PASSAGE SHOWN —
Updates, Sunday, 01/30/2005 09:17:09 AM ET
HAVING TROUBLE PRINTING?
Are we back in a trading range? Could be. The volatility numbers indicate that we could be bouncing right along in a trading range for a while. Seems like an opportune time to put on a new QQQQ ITM Strangle position.
It's a solid, conservative cashflow generating strategy. Our last position showed a very nice percentage gain on our risk, but I should have done better. Obviously, it's ideal if the QQQQs stay in our trading range. However, equally as important to the success of this strategy is the rolling out from one month to the next. I could have done it better.
The New Position
Buy 10 QQQQ January 2007 $32 Calls@ $8.50 ($8,500)
Buy 10 QQQQ January 2007 $42 Puts @ $6.10 ($6,100)
Total cost for long LEAPS: $14.60 ($14,600)
Sell 10 QQQQ March 2005 $36 Put @ $.55 ($550)
Sell 10 QQQQ March 2005 $38 Call @ $.55 ($550)
Total premium received from short options: $1.10 ($1,100)
Long-time CPTI students know all about the ITM Strangle. A number of new students have enrolled, so I'm going to give a brief overview of the strategy to get them up to speed.

SUPPLIED DATA —
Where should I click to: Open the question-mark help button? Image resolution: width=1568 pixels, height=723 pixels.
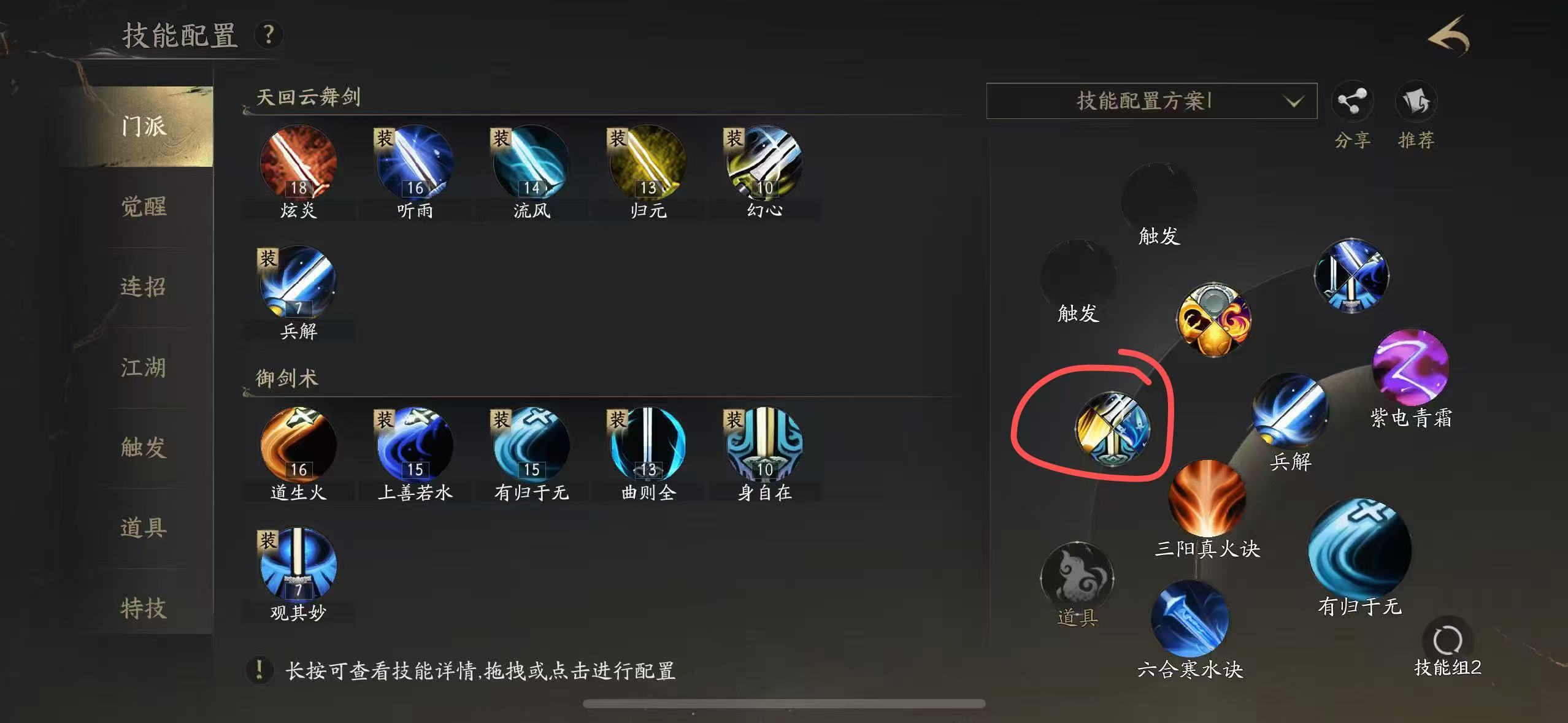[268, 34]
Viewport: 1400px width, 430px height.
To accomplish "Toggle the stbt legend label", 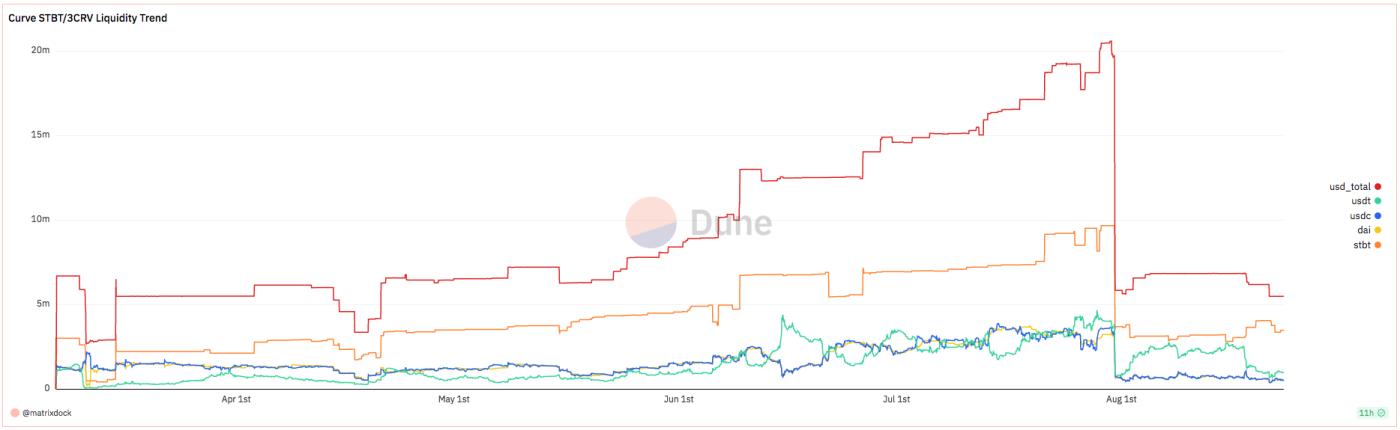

EXERCISE REQUIREMENTS —
1. Answer these questions using the QQQQ trading update.
(a) Which QQQQ calls does the new position buy, and at what price?
(b) What total premium do the short options bring in?
(c) Besides the QQQQs staying in the trading range, what does the writer call equally important to the strategy's success?
2. Write the next part of the QQQQ trading update, picking up after its last sentence.

IN RESPONSE —
1.
(a) 10 QQQQ January 2007 $32 Calls at $8.50 ($8,500)
(b) $1.10 ($1,100)
(c) The rolling out from one month to the next

2.
The QQQQ ITM strangle is essentially two calendar spreads going in opposite directions. When we buy the $32 call and the $42 put we have created a scenario in which we have a minimum of $10 of intrinsic value. Wherever the QQQQs trade, there will be at least $10 of value between the two LEAPS options. Notice that it cost us $14,600 for the LEAPS. $10,000 of the $14,600 is intrinsic value and will never be at risk. The remaining $4,600 is time value that will erode away very slowly over the next 23+ months. Therefore, it's only $4,600 that is at risk.
We're going to make money every month by selling near term calls against our long term LEAPS. After our initial sale of March options, we have 22 months left until the January 2007 expiration of the LEAPS options. If we can average $.50/month in premium from selling the near term options, we will have collected a total of $12,100. Some months we'll make more, some less.
If we hold the position through January 2007 expiration, our profit will be $7,500 ($12,100 - $4,600) on a risk of $4,600. That's a gain of 163%. Keep in mind that is the result if everything goes perfectly - and we know that isn't going to happen. We may have to make a range adjustment between now and January 2007 and it will cost us about $3,000 each time.
So, we'll take it one month at a time and roll out the best we can. If all goes reasonably well, we should generate a nice chunk of cash - even if we have to make a range adjustment or two. Whatever the gain, it will likely beat the hell out of any mutual fund, CD or the results of any directional trading.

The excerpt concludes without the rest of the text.